Oh, and where else can you find yoga classes during reunion weekends and on summer evenings outdoors on the gently-sloping grassy fields that merge with the muscular White River where fishing and swimming coexist? Or workout in a very cool, mod-designed fitness center powered by healthy bodies and solar panels that grace its rooftop? And where grabbing an inner-tube from the VLGS “Gear Shed” will set you up for a relaxing float with friends down the undulating currents of this river that flows so easily past the little school that teaches big ideas to empower its graduates to change the world.
Today, VLGS offers a three-year juris doctor degree, along with a one-year Masters of Legal Studies degree and a host of other masters degree programs that include Public Policy, Climate and Environmental Policy, and Energy Regulation and Law.
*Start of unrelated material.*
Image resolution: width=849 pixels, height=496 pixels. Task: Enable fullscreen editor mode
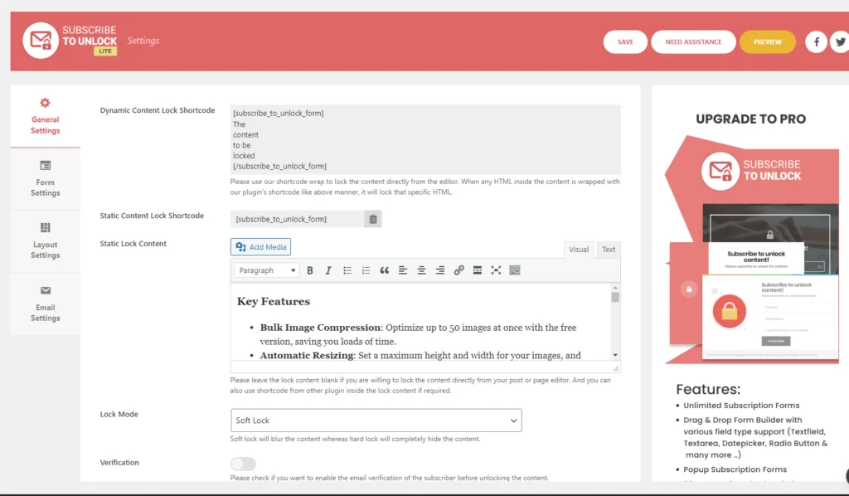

It offers LLM degrees in Animal Law, Food and Agricultural Law, American Legal Studies, Environmental Law, and Energy Law. It houses the National Center on Restorative Justice and the Centers for Agriculture and Food Systems, Justice Reform, Environmental Advocacy, Environmental Justice, Legal Innovation, and Environmental Law — the first and most extensive in the nation. Institutes for Energy, Animal Law and Policy, and Environmental Field Studies are also part of the fabric of the place.
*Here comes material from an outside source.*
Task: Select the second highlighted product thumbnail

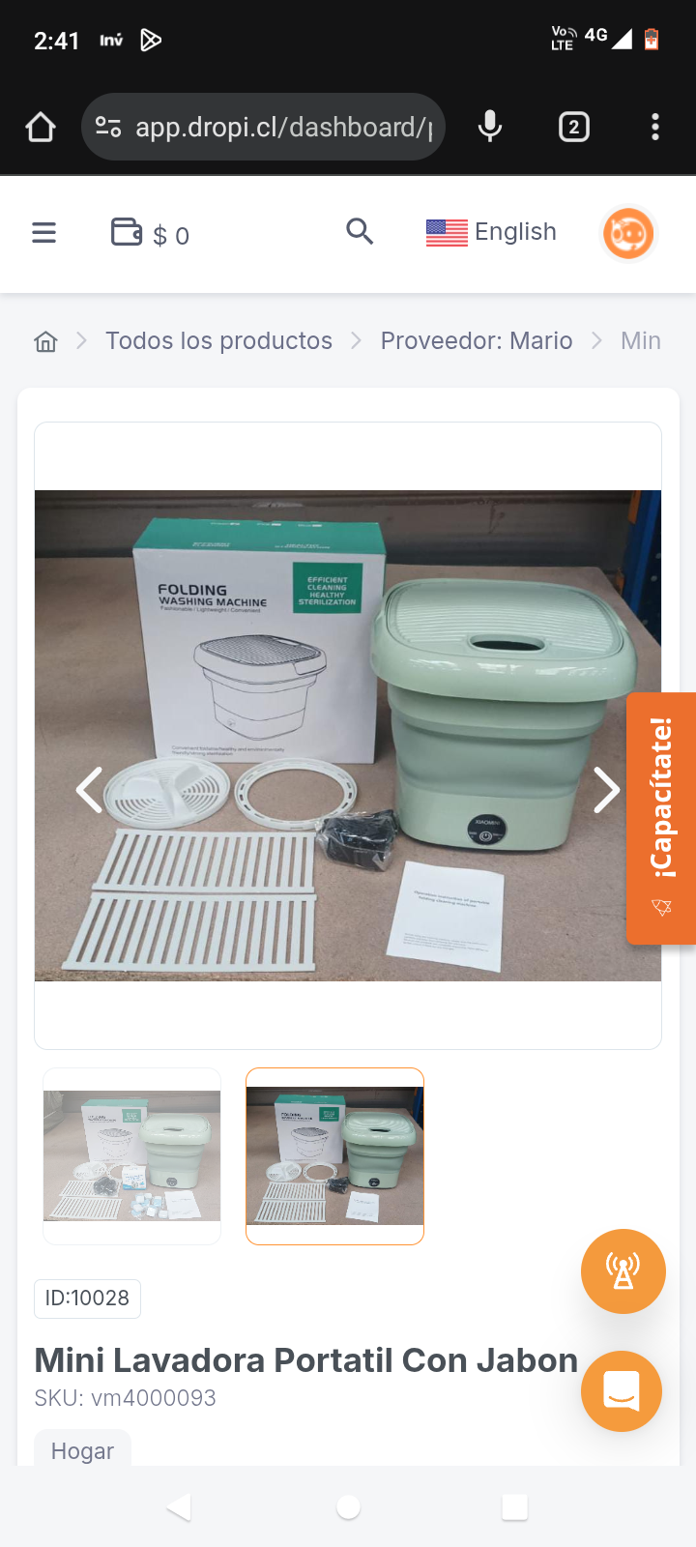Action: 334,1156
Clinical and experiential learning is cherished with the South Royalton Legal Clinic, founded by Dean Tom Debevoise and Professor Ken Kreiling in 1979, serving as a place where students practice law under the guidance of faculty mentors and seasoned lawyers. The Vermont Small Business Law Center helps small businesses in need of pro bono legal services, much like the South Royalton Legal Clinic helps underserved veterans and low-income families, women, and children in need of free legal services such as veteran’s benefits applications and appeals, and domestic violence and children’s relief from abuse matters. And the Maverick Lloyd School for the Environment embodies the values, domestic and international masters’ degree programs, faculty, and curriculum that have propelled Vermont Law and Graduate School to great heights since its earliest days back in 1972 when it was founded.
As for kale, where else can you find the below photo on any school’s website other than the place where environmental law began to flourish at the VLGS Environmental Law Center (ELC). This is where Professor Richard “Dick” Brooks, ELC founder and the architect of Vermont’s famed Act 250 land use and development law, put a durable stake in the ground in 1978 to educate and train people who cared to save our planet (and still do) from, well, us.
Eat More Kale. Yes. Come to Vermont. Please do. It’s where learning and healthy living are powerful motivators that are good for all of us and our planet.
Dave Celone is vice president of alumni relations and development at Vermont Law and Graduate School, from which he graduated in 1992 with a juris doctor degree.